Former NDC minister and infamous ‘I’m in politics to make $1m’ politician Victoria Hammah has waded into the Moesha Boduong saga and completely blasted CNN journalist Christiane Amanpour.
Hammah, writing on the issue, said Amanpour was a hypocrite who hails from a s*xually immoral society like the U.S but completely pretends that what Moesha said shocked her.
According to Hammah, pornography is rampant in the U.S and women and minorities face systemic discrimination which sometimes results in the kind of situation Moesha is in, therefore she can’t believe Amanpour would pretend what Moesha said is so new to her.
Read Hammah’s opinion piece below…
The hypocritical moral narratives being thrown at actress and socialite Moesha Boduong for her candid and brutish honesty on Christiane Amanpour’s “S£x and Love’ across the world only reflect the ignorant reactionary elements of our society.
Did I see Christine Amanpour express surprise at Moesha Boduong’s position? This is even more hypocritical?
The US society is rooted in inequalities of not just gender but racial and even economic. The US has the largest pornography industry in the world contributing more than half to the global porn industry. It is undeniable that the porn industry does not only commodify and commercialize the woman’s body but reinforces historical stereotypes of women as sex objects.
Sex for financial security is the result of an uneven distribution of resources. Sex for money is the consequence of poverty and nothing else.
The above raises the realities of inequalities in our societies steeped in the social divisions of labour underscored by “capitalist economic governance”.
This issue should be looked at from a purely historical and materialist positon.
Being a woman in itself is a historical challenge and especially being a woman in a society such as Ghana with staggering poverty will obviously perpetuate an asymmetrical sexual power relations.
The debate should be about how governments should create enabling environment and opportunities to eradicate poverty!
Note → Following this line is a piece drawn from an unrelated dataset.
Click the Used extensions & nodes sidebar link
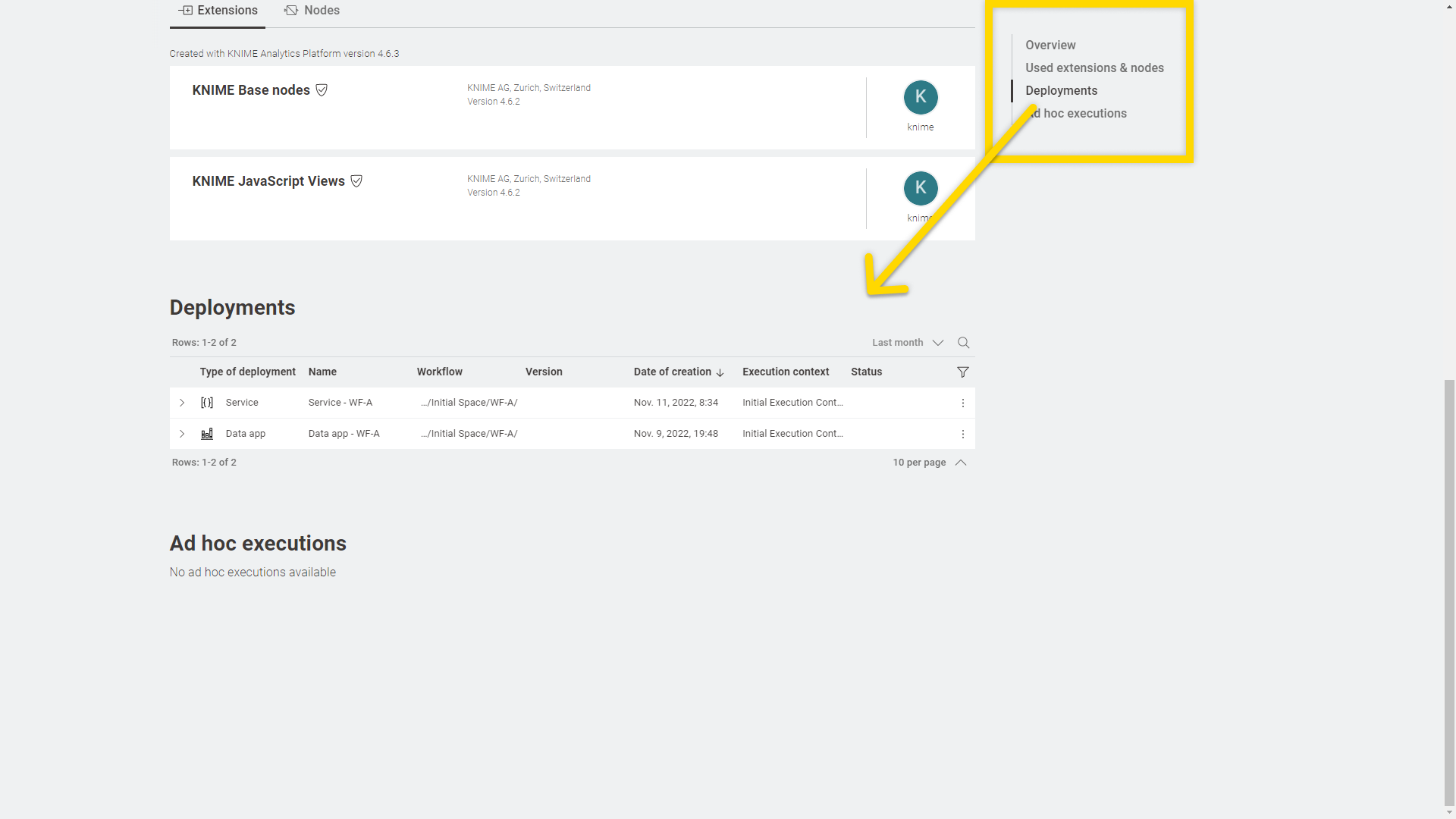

We should broaden the debate to include even more devastating social inequitable issues such as child prostitution, rising teenage pregnancies, rising youth unemployment, maternal mortality, lack of access to adequate health care etc.
Even more importantly, we must eliminate social and cultural discriminatory practices and institutions that mitigate against women and other marginalized groups.
As well as implement affirmative policies across all socioeconomic structures of our society as an effective way to address inequalities.
In this case our collective enemy is Poverty not bold Moesha Boduong and the many ordinary Ghanaian women and men who have to subject themselves to indignity just to survive.